■ What to produce
Work out how many lines below contain the word "Task", then give that number alone.

■ Exercise data
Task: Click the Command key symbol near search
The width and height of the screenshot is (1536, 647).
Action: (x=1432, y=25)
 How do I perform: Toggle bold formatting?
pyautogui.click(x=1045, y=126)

---

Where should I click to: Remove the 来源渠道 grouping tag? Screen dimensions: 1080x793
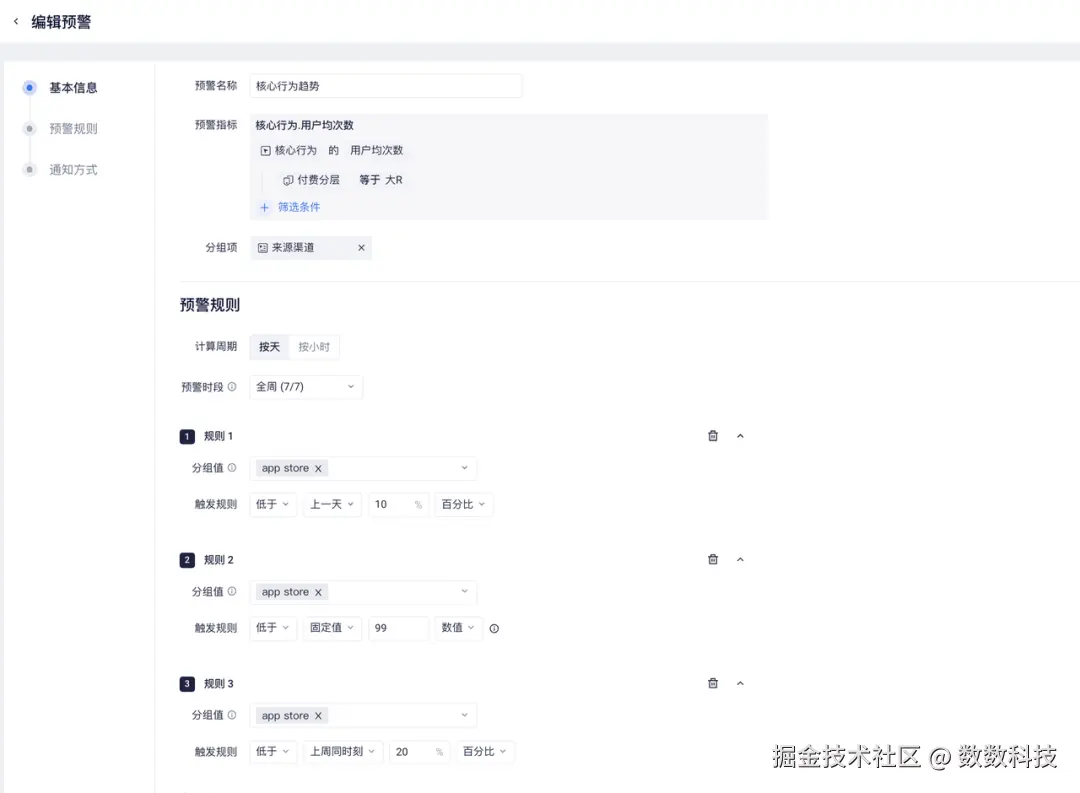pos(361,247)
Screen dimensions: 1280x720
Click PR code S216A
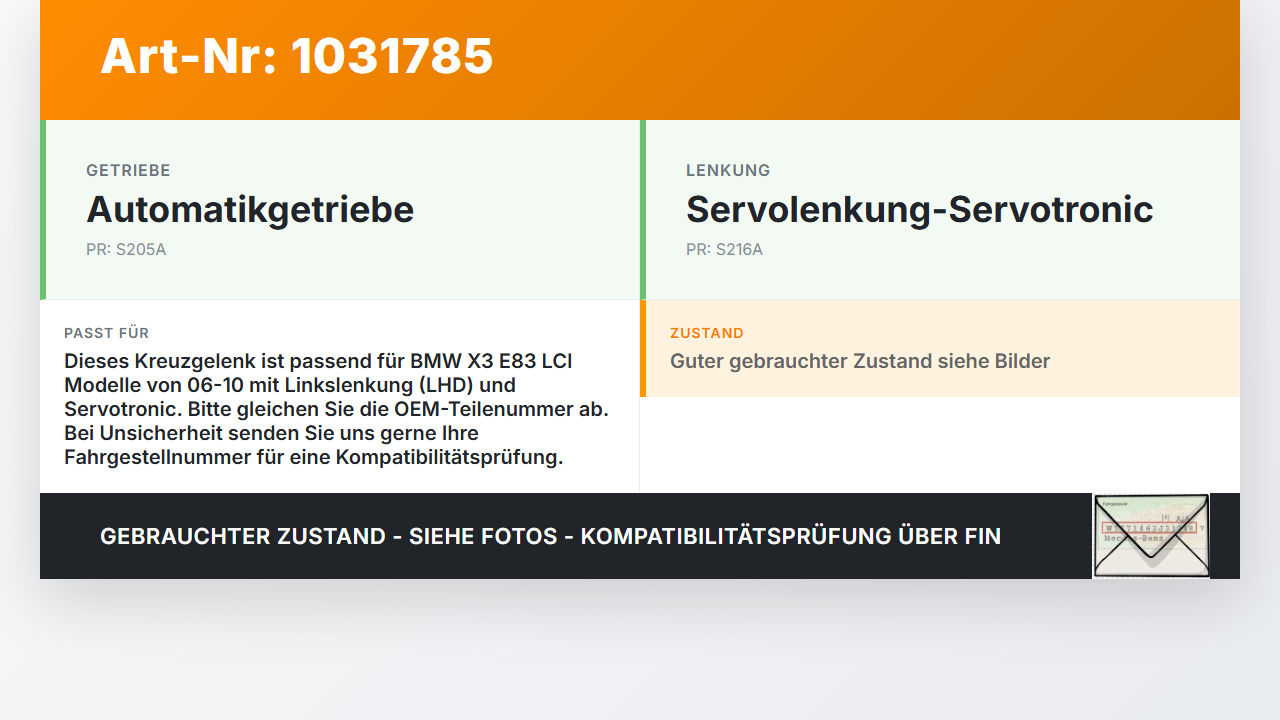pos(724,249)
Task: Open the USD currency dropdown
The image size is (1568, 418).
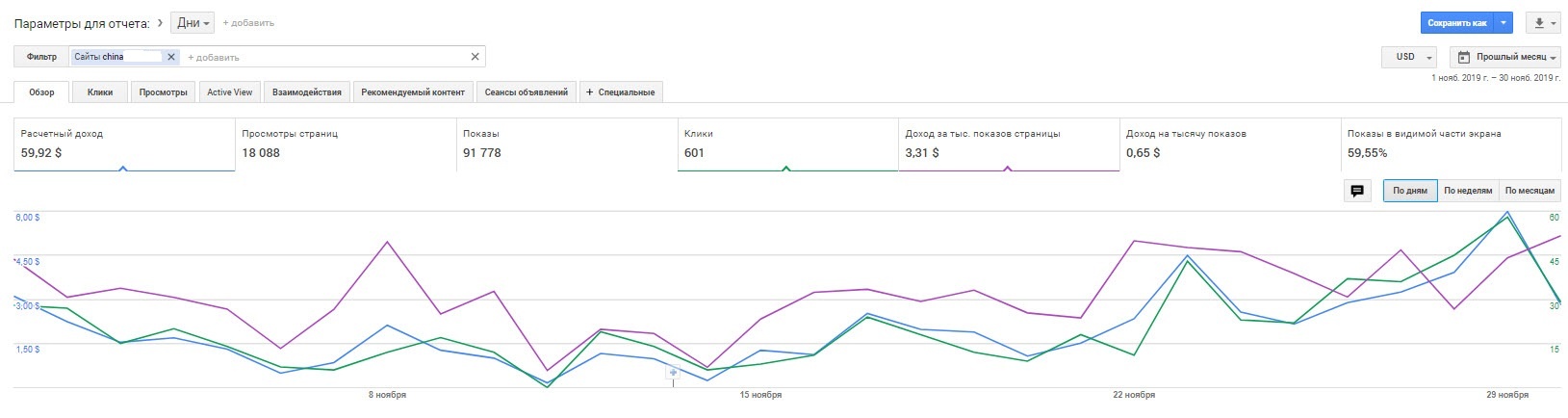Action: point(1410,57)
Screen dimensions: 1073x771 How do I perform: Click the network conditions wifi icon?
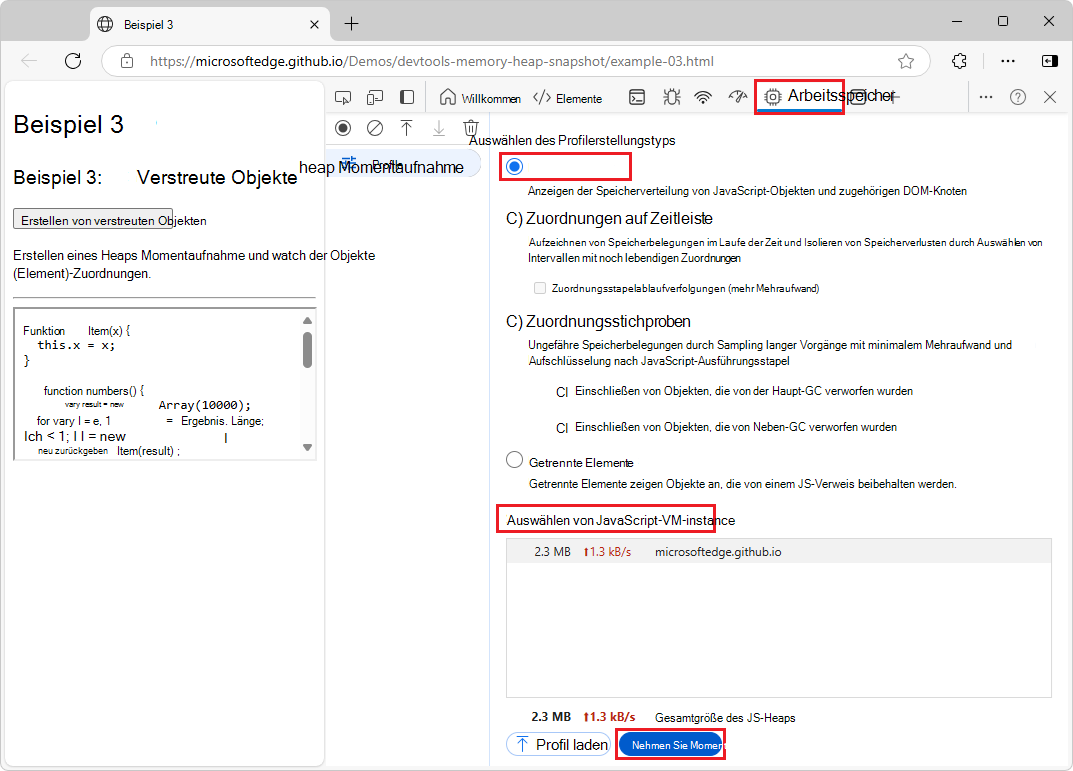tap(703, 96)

■ Response below
2